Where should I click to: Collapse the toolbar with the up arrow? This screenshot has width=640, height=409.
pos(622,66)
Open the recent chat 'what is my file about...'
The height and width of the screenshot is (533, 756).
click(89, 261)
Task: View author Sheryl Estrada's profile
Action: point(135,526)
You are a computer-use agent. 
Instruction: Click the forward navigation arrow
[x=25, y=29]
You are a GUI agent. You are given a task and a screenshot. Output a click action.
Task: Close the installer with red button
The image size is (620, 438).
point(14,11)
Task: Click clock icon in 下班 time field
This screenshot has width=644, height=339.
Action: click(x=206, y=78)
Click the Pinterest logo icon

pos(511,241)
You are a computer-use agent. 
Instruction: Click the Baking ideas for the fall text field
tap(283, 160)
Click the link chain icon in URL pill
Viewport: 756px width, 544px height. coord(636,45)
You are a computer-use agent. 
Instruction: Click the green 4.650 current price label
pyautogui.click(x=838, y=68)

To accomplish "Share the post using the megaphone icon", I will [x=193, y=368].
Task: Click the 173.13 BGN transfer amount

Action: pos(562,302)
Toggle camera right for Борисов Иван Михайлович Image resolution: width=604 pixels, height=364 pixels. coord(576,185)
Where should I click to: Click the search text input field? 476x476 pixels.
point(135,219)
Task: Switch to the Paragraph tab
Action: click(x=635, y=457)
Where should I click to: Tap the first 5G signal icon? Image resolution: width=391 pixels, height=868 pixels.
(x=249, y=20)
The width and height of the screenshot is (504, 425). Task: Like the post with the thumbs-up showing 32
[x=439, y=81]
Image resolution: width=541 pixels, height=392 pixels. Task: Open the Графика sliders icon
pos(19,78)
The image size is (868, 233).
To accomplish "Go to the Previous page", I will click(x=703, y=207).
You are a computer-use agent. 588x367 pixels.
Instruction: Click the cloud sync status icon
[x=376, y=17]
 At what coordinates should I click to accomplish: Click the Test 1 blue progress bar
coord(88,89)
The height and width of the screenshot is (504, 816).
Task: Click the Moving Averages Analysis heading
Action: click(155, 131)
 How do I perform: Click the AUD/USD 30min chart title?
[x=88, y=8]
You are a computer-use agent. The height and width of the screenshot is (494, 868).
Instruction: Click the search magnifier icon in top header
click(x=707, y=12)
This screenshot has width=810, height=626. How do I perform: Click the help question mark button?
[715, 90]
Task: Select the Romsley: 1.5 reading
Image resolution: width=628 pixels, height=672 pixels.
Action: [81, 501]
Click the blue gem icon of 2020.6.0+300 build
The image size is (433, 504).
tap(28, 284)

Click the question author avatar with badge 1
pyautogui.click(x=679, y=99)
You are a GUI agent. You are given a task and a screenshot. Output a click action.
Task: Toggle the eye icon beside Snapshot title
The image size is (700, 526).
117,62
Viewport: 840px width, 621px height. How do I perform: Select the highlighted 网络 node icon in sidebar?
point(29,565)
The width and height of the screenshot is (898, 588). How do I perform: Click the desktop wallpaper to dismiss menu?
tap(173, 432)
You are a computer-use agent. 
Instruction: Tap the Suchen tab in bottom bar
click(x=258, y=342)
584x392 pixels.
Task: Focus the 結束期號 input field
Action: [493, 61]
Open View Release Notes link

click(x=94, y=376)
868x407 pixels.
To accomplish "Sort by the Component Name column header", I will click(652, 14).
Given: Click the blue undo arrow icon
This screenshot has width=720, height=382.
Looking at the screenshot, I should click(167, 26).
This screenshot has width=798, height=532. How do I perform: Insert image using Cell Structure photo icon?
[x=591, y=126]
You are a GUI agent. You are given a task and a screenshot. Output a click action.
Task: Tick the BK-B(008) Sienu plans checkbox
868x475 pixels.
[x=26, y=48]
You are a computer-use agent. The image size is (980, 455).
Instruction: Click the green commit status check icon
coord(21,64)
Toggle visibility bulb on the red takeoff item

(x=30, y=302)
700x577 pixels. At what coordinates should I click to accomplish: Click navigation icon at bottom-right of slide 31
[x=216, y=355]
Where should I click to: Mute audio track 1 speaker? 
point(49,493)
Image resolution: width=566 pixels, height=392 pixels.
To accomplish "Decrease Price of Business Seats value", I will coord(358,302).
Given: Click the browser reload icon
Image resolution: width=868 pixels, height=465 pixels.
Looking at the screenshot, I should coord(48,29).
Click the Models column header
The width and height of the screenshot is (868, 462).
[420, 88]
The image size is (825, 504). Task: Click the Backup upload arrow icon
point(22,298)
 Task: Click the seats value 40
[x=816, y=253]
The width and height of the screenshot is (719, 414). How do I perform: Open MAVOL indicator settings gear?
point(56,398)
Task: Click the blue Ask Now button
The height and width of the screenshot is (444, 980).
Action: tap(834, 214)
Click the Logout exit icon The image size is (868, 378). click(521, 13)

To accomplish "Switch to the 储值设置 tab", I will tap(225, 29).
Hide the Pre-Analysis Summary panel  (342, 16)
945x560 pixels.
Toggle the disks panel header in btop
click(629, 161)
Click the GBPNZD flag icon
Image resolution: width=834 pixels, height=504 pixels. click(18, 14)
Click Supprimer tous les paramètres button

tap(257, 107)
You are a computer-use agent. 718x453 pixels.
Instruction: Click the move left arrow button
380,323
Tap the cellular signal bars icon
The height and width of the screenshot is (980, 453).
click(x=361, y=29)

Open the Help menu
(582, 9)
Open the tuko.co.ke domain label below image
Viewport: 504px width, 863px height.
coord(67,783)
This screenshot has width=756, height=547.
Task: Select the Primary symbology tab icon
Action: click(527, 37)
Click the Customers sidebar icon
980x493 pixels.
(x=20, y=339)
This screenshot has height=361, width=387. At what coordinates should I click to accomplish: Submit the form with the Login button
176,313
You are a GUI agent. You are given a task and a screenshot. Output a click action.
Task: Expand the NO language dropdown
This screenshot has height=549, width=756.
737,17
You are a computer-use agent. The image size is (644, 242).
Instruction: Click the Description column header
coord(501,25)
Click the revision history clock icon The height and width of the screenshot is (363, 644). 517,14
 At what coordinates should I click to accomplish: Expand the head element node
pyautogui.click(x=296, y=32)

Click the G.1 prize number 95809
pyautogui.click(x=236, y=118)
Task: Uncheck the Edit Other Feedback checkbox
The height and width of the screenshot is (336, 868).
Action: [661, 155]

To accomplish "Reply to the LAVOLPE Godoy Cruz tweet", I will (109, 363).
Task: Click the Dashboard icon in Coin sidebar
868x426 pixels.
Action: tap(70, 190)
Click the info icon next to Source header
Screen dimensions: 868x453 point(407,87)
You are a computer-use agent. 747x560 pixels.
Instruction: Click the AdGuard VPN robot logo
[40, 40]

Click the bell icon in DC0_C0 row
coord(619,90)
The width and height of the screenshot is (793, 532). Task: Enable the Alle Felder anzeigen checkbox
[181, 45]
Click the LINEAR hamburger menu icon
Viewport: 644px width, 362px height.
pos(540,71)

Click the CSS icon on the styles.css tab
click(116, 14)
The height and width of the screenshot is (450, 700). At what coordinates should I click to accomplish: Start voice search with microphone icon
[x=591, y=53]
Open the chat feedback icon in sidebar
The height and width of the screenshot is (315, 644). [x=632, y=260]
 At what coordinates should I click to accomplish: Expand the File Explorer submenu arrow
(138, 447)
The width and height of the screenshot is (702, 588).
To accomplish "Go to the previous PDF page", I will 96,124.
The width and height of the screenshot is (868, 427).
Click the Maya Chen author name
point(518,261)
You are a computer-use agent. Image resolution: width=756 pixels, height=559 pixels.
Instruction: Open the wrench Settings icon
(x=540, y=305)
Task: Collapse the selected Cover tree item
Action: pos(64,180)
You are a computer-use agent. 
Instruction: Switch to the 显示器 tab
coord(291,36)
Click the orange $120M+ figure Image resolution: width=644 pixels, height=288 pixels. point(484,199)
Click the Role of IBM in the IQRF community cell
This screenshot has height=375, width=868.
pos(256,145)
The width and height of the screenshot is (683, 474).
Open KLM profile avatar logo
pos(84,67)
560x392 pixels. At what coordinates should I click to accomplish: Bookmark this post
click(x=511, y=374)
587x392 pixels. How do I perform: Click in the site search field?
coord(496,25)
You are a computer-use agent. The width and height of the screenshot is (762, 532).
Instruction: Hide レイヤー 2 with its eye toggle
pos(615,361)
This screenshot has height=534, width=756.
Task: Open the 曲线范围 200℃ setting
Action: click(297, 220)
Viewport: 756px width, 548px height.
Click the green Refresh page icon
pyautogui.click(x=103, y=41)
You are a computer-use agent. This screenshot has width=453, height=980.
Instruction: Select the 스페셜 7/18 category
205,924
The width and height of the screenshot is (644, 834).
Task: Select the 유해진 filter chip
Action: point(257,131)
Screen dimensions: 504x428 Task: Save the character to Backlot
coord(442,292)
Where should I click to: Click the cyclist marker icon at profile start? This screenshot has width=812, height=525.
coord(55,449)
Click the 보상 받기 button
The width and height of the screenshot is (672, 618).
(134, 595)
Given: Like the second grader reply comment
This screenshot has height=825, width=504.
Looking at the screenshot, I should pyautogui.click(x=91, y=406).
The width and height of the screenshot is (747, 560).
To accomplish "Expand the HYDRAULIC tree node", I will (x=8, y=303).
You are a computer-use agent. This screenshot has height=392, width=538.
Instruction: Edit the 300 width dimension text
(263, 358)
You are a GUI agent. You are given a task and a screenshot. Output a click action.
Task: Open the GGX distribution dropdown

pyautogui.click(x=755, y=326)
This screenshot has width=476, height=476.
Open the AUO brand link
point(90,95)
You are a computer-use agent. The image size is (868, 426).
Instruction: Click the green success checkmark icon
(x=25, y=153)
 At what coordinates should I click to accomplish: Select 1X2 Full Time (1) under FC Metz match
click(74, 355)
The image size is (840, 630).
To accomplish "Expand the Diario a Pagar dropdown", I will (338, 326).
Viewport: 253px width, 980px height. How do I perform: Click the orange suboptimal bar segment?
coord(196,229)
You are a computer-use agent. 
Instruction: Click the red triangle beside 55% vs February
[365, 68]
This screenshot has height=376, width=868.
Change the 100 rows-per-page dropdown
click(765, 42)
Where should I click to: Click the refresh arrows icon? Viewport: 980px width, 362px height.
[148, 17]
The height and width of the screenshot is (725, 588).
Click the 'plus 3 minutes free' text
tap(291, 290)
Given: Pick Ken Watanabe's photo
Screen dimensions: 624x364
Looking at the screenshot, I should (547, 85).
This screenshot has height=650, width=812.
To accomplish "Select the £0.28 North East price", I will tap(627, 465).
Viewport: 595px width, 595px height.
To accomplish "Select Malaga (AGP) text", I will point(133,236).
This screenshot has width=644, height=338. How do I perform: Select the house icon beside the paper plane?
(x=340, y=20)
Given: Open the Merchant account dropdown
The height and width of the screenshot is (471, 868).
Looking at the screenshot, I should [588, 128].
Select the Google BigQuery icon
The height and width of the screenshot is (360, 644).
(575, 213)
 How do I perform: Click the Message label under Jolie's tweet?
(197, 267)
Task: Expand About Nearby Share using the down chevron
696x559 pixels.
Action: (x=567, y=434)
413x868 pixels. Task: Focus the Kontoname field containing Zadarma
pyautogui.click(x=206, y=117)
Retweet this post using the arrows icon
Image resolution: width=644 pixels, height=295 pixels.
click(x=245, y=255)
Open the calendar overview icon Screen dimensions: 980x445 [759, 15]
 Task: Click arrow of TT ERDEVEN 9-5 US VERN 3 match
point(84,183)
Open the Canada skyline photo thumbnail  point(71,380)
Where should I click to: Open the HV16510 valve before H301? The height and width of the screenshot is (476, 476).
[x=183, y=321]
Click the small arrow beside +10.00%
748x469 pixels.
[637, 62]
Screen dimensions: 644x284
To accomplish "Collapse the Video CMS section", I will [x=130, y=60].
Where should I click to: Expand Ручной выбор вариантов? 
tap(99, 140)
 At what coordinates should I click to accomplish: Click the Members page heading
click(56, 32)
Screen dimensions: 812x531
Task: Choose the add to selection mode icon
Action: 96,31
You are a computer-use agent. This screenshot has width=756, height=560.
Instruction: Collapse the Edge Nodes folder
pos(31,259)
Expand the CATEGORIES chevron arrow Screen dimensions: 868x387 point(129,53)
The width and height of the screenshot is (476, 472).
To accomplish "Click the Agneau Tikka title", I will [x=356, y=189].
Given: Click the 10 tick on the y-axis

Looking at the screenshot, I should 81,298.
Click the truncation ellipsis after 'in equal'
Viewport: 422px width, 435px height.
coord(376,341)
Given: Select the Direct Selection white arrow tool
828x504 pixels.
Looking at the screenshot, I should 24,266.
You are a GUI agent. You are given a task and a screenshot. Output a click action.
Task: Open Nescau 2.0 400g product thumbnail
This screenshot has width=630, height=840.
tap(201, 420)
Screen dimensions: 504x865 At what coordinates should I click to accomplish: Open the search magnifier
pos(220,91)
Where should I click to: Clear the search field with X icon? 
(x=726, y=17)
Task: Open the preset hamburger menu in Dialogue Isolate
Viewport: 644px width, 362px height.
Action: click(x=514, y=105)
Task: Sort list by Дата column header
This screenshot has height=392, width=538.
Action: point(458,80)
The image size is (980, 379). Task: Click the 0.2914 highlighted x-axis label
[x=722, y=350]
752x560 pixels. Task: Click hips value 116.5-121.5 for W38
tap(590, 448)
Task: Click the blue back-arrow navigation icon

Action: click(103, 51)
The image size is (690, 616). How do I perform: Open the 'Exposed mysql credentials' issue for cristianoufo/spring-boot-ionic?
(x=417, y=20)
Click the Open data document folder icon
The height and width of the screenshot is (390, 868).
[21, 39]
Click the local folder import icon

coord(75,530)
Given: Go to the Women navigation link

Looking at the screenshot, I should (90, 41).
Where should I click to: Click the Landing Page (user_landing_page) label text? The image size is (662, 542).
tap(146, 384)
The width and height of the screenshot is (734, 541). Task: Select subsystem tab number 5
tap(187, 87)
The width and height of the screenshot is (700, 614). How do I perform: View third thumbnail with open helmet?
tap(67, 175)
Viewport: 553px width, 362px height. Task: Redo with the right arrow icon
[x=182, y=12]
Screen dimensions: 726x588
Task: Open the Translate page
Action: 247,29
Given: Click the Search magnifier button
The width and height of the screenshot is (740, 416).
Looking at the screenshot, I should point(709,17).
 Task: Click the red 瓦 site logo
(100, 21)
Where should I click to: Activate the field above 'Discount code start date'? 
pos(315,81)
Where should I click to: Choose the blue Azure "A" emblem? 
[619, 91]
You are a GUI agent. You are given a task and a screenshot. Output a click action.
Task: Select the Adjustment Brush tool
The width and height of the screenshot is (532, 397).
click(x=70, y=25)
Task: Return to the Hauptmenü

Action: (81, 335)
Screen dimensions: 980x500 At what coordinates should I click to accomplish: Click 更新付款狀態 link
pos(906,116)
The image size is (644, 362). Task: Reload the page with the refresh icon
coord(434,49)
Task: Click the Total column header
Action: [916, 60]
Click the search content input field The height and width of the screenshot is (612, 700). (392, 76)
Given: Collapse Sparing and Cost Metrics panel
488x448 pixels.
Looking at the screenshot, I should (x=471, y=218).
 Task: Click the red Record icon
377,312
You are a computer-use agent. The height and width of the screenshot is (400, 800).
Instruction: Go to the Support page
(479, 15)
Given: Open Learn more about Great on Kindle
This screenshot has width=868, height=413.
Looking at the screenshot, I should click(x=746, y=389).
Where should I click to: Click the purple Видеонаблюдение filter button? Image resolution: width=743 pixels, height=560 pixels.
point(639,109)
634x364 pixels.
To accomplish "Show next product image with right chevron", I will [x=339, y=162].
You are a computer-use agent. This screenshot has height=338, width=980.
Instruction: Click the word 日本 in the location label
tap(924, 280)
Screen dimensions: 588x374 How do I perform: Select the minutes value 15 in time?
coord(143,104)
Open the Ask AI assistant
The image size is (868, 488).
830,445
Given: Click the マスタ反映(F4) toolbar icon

What is required
Above this instruction are the records; retype exactly the lines from the one containing "You are a computer-use agent. 718x453 pixels." up to and including the one containing "Open the tuko.co.ke domain label below image".

Task answer
You are a computer-use agent. 718x453 pixels.
Instruction: Click the move left arrow button
380,323
Tap the cellular signal bars icon
The height and width of the screenshot is (980, 453).
click(x=361, y=29)

Open the Help menu
(582, 9)
Open the tuko.co.ke domain label below image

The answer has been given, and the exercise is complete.